Pada Tahun 2011 ini, Pemkab Trenggalek akan kehilangan banyak Pegawai Negeri Sipil (PNS). Bukan diberhentikan karena melakukan pelanggaran disiplin atau tindakan kriminal lainnya, namun para PNS tersebut akan memasuki usia pensiun. Menurut keterangan Badan Kepegawaian Daerah Kabupaten (BKD) Trenggalek, Drs. Ali Mustofa, M.Si. ketika diwawancarai di kantornya, Rabu 1 Juni 2011, mengemukakan bahwa sepanjang tahun 2011 terdata sebanyak 343 PNS akan memasuki masa pensiun.
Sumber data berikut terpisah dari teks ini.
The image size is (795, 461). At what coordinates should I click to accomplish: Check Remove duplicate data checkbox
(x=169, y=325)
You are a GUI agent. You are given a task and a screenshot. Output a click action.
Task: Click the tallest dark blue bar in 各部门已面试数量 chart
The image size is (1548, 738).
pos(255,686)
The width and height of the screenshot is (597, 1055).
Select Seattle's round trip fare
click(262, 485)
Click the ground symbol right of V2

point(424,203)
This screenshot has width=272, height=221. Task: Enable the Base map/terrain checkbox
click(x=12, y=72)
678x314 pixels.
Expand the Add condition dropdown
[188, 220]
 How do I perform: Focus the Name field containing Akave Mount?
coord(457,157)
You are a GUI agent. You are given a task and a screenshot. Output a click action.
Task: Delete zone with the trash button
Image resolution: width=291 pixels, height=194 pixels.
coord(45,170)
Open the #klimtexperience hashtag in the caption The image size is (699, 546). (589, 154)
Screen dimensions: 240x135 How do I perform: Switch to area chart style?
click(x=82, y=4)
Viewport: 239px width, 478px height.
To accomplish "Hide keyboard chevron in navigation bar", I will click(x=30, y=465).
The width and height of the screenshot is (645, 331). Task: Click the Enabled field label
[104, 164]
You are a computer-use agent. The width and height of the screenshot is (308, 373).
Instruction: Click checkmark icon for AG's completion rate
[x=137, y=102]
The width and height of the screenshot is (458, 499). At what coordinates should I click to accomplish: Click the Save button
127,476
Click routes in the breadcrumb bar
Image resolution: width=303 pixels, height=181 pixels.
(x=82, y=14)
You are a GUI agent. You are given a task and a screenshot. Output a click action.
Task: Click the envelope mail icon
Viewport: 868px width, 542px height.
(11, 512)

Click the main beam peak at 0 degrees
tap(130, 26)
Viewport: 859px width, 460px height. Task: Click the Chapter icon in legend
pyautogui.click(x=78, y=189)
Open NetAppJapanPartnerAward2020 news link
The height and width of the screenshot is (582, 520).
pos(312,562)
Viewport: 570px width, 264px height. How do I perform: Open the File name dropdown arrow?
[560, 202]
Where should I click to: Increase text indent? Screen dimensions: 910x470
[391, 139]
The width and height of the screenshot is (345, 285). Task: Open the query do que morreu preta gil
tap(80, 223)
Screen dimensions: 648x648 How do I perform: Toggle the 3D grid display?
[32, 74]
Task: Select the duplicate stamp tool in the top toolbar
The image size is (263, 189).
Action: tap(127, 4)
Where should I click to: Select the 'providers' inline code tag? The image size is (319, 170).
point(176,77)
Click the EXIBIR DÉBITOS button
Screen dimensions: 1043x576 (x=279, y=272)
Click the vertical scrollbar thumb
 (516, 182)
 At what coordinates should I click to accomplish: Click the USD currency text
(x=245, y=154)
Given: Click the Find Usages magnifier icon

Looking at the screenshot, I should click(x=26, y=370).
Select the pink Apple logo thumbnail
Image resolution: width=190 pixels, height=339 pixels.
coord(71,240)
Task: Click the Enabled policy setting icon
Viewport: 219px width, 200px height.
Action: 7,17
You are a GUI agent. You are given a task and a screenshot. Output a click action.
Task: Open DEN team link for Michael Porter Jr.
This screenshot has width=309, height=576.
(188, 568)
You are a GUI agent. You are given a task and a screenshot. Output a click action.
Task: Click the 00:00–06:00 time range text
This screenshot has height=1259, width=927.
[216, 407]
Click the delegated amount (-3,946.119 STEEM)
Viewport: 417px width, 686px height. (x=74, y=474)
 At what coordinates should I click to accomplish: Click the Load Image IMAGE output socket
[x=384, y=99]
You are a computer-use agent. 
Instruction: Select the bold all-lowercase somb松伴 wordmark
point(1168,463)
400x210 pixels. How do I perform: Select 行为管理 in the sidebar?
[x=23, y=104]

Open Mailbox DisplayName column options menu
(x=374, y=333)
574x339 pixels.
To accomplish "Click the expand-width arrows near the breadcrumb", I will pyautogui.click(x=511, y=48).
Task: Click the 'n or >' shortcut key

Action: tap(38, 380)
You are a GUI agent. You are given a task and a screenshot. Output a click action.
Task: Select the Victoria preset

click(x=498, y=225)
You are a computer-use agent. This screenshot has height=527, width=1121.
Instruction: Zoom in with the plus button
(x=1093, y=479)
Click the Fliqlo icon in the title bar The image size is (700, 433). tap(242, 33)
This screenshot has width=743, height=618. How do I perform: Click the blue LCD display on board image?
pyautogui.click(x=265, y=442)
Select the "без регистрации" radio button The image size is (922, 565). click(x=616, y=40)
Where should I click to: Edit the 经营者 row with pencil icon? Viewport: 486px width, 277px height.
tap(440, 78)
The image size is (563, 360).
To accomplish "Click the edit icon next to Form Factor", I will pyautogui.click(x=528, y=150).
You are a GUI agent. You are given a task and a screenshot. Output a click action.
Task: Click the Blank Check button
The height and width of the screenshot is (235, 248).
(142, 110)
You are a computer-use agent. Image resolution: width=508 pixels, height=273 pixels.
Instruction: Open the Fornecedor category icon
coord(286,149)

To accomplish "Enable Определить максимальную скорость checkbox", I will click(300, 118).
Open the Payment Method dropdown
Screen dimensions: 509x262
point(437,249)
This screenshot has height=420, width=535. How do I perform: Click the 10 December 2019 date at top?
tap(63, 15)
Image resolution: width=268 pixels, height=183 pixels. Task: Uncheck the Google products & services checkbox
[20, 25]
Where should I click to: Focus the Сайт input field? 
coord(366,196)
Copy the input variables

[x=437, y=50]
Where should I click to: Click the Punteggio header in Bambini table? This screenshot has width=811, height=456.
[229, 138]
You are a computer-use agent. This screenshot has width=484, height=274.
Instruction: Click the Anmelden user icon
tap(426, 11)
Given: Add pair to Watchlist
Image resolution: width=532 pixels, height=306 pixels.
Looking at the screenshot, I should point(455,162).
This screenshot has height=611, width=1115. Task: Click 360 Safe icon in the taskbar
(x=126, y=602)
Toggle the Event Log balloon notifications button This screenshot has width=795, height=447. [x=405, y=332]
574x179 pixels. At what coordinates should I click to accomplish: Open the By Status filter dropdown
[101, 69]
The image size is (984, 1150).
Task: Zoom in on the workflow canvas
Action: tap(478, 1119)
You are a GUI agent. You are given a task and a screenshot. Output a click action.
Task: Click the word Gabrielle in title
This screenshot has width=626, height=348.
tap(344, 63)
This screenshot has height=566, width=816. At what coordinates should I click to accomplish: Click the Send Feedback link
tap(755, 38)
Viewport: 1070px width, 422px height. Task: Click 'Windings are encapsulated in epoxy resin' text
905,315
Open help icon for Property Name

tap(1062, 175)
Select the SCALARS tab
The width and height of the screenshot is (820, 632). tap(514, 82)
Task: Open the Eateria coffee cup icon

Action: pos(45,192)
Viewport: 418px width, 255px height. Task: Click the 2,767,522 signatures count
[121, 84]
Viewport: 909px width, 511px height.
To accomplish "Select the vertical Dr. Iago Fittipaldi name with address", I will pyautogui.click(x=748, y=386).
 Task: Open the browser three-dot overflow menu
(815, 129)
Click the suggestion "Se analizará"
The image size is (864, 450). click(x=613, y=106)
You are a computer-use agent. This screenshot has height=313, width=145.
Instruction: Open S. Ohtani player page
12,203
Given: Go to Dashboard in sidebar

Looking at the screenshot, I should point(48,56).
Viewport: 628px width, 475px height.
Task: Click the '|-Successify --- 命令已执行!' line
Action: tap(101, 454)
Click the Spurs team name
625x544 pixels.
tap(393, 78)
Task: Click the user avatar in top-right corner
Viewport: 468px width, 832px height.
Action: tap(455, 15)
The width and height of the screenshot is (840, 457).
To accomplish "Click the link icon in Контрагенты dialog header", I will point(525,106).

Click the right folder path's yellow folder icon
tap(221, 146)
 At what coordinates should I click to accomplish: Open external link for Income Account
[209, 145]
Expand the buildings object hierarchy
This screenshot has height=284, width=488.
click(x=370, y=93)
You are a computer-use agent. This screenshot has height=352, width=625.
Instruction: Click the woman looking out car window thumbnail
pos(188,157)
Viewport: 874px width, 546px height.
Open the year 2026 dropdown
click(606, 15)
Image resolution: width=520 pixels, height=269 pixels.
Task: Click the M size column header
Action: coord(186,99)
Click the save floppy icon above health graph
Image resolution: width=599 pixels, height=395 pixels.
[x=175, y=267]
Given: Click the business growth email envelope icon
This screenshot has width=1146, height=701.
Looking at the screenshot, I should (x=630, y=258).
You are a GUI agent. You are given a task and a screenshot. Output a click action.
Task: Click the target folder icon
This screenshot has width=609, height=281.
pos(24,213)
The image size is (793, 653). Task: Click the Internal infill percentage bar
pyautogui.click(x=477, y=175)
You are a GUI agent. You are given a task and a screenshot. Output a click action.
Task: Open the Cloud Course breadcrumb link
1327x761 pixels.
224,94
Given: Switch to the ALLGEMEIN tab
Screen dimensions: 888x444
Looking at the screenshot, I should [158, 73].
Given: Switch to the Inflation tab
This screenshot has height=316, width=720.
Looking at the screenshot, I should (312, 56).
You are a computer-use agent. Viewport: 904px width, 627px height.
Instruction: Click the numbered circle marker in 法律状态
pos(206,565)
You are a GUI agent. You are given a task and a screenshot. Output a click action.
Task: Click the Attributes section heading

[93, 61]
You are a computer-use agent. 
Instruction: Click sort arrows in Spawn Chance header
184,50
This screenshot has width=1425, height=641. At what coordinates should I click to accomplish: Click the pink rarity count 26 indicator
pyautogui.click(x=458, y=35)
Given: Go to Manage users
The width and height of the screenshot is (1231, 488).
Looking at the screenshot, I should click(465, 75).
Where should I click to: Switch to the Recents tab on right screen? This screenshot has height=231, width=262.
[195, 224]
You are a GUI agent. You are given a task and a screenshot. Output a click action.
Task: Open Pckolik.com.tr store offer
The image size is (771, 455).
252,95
Dari 343 PNS itu, lanjut Ali Mustofa, sebanyak 159 orang pensiun pada usia 56 tahun. Sedangkan sisanya, sebanyak 184 orang yang kebanyakan berasal dari guru atau tenaga fungsional lainnya pensiun pada usia 60 tahun. Di antara PNS yang akan memasuki pensiun tersebut ada pejabat eselon II dan III. “Pejabat eselon II sebanyak 2 orang sedangkan eselon III sebanyak 5 orang”,paparnya.
Dua orang pajabat eselon II atau setingkat Kepala Dinas yang akan pensiun yaitu: Hary Purnomo, SH., Sekretaris DPRD Kabupaten Trenggalek yang akan pensiun mulai tanggal 1 Agustus 2011 dan Drs. Hermanto Kepala Dinas Koperasi Perindustrian Perdagangan Pertambangan dan Energi (Koperindagtamben) per tanggal 1 September 2011.
Ketika ditanya tentang besarnya hak pensiun, Ali Mustofa menjelaskan bahwa untuk PNS dengan masa kerja di atas 30 tahun, maka akan mendapatkan hak pensiun sebesar 75 % dari gaji pokok terakhir. Sedangkan untuk PNS dengan masa kerja di bawah 30, maka hak pensiunnya kurang dari 75% dari gaji pokok terakhir [okt/ys].